Orthogonal matrices geometry help

[Pearce_09]

Hello again,
This question confuses me for a reason. I read the questions and they sound to simple and to easy to answer. So maybe its something I am reading wrong and not answering. Help would be greatly apreciated.

first off
Let O(n) = { A | A is an n x n matrix with A^t A = I } be the set of n by n orthogonal matrices. Show that

a) I "is in" O(n)
b) If A, B "is in" O(n), then AB "is in" O(n) and that
c) If A "is in" O(n), then A^-1 "is in" O(n)
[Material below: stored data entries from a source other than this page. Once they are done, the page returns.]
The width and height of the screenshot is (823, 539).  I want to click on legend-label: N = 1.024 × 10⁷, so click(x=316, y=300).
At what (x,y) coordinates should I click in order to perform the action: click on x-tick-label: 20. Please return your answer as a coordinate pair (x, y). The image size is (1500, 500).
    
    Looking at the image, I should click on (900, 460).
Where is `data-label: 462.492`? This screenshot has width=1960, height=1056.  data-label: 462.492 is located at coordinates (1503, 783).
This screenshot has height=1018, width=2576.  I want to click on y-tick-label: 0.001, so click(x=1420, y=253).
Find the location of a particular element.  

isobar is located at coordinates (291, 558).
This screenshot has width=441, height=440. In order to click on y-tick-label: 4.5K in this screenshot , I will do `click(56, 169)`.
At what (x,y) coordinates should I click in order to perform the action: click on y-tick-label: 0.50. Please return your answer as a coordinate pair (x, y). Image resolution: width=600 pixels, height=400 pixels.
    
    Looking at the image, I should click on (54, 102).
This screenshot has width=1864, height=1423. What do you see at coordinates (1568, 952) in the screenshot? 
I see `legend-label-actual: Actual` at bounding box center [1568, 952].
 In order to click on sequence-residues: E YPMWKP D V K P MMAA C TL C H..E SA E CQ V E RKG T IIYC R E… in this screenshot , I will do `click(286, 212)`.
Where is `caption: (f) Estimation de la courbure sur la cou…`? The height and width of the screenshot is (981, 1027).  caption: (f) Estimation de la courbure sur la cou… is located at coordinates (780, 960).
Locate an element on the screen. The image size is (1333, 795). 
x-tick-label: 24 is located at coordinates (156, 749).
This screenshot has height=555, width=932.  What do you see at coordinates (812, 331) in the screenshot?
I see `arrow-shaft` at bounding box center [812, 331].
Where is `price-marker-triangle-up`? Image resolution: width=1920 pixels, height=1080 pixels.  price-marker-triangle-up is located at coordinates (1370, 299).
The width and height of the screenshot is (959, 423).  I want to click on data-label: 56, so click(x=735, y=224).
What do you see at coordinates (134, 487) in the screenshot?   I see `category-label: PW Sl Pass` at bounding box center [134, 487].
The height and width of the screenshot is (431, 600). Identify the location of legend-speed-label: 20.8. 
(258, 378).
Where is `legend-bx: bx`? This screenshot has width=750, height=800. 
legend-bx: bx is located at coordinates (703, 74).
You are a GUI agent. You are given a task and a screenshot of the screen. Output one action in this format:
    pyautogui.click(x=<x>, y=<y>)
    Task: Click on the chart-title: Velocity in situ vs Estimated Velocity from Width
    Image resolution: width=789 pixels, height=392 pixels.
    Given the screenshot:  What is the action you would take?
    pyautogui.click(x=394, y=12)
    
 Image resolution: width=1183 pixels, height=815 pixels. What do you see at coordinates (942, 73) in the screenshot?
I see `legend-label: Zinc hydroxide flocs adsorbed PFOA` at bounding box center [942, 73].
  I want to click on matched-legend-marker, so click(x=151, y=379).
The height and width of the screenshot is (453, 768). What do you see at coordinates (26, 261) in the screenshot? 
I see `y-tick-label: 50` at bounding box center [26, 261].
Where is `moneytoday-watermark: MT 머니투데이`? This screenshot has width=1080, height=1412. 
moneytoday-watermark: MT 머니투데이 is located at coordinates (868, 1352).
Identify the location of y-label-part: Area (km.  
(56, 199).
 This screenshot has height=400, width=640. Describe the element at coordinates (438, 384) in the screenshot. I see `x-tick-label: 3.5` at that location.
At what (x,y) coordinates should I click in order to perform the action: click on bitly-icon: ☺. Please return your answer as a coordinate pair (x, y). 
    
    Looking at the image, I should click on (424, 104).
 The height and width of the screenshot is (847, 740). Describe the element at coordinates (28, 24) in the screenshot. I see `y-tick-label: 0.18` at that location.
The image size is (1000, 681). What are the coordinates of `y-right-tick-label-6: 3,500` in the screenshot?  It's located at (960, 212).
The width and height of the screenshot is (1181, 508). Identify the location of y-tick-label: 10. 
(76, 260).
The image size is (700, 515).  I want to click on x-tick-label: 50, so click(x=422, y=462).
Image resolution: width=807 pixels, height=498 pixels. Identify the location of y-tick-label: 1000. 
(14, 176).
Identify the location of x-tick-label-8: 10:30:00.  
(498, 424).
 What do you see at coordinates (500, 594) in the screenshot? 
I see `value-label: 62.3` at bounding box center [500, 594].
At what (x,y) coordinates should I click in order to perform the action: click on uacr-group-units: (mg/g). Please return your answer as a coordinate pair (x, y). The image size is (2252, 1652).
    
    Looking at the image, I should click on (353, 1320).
now a) just seems so simple i just don't know how to answer somthing like that

and for b) i have
-- if A,B "is in" O(n)

AA^t = I
BB^t = I

if AA^t = I , and BB^t = I then,
AA^t = BB^t

-- show AB "is in" O(n)

AB(AB)^t = I
ABB^tA^t = I
since BB^t = AA^t
AA^tAA^t = I
therefore since AA^t = I then AA^tAA^t = I and
therefore AB = I

now does this last statement change the process of the question

(In other words, this problem asks you to show that using the operation of matrix multiplication, O(n) is a group.)
does this statement change the way i should approach a)b)c)
thanks for you time
regards,
adam

 

[AKG]

Your proof for part ii) does too much:

(AB)^t(AB) = B^tA^tAB = B^t(A^tA)B = B^tIB = B^tB = I

You should know that in general, if X and Y are square matrices, and XY = I, then YX = I. To prove that A^-1 is in O(n), use the fact that A^-1 = A^t and the stuff in the previous sentence. In general, to prove that an n x n matrix X is in O(n) you need to prove that X^tX = I.

 

[Pearce_09]

hello AKG,
thanks for the help, well for everything.
There is just one thing, part a). Isnt it completely obvious that I "is in" the set of orthogonal matrices. I just can't wrap my mind around proving somthing so simple.
thanks again
adam

 

[AKG]

Check the last sentence of my previous post for how to prove I is in O(n).

 

[Pearce_09]

oh yes, that's directed to a).. i see now. thanks again